| Work required |
From the entries below, copy exactly the lines from the one that contains "Screen dimensions: 1199x823" through the one that contains "You are a computer-use agent. The image", both included, and only those.

(Exercise material)

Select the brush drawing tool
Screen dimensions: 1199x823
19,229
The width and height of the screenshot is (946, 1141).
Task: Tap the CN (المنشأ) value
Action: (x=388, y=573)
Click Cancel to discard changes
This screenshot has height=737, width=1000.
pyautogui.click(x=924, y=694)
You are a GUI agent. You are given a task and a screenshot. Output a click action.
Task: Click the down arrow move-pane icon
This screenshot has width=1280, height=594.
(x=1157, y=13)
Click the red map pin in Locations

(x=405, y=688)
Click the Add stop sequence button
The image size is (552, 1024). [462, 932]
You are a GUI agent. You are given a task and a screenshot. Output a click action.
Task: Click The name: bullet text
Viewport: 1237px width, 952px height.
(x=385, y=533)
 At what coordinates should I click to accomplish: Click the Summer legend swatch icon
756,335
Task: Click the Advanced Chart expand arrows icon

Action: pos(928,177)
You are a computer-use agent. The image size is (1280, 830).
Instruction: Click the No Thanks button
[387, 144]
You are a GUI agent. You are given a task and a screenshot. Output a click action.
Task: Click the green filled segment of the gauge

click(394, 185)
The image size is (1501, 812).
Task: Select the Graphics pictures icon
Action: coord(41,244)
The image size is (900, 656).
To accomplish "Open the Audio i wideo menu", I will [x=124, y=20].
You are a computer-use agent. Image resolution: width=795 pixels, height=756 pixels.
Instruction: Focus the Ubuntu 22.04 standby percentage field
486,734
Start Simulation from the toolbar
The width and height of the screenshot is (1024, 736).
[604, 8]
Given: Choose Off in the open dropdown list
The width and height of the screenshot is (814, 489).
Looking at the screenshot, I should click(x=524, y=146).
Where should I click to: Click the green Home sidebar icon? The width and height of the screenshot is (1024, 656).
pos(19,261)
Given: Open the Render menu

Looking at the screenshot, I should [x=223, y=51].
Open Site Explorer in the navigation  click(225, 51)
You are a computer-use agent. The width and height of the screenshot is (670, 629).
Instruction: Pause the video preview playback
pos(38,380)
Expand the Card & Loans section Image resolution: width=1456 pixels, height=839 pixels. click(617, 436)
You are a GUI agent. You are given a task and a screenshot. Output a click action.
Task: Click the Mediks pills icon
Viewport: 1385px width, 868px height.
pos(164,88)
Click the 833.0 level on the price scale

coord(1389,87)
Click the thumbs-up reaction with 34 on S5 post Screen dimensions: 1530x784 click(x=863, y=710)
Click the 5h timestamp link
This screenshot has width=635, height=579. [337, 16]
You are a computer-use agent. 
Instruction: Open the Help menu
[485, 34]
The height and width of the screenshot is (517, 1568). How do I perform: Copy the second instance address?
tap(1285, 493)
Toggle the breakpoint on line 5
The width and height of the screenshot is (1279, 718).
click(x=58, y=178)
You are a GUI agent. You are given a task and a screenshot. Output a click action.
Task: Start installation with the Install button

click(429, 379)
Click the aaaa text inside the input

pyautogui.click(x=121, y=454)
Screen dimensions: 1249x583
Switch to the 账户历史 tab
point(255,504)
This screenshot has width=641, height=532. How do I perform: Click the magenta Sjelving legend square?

(End Exercise material)

| Task solution |
Screen dimensions: 1199x823
19,229
The width and height of the screenshot is (946, 1141).
Task: Tap the CN (المنشأ) value
Action: (x=388, y=573)
Click Cancel to discard changes
This screenshot has height=737, width=1000.
pyautogui.click(x=924, y=694)
You are a GUI agent. You are given a task and a screenshot. Output a click action.
Task: Click the down arrow move-pane icon
This screenshot has width=1280, height=594.
(x=1157, y=13)
Click the red map pin in Locations

(x=405, y=688)
Click the Add stop sequence button
The image size is (552, 1024). [462, 932]
You are a GUI agent. You are given a task and a screenshot. Output a click action.
Task: Click The name: bullet text
Viewport: 1237px width, 952px height.
(x=385, y=533)
 At what coordinates should I click to accomplish: Click the Summer legend swatch icon
756,335
Task: Click the Advanced Chart expand arrows icon

Action: pos(928,177)
You are a computer-use agent. The image size is (1280, 830).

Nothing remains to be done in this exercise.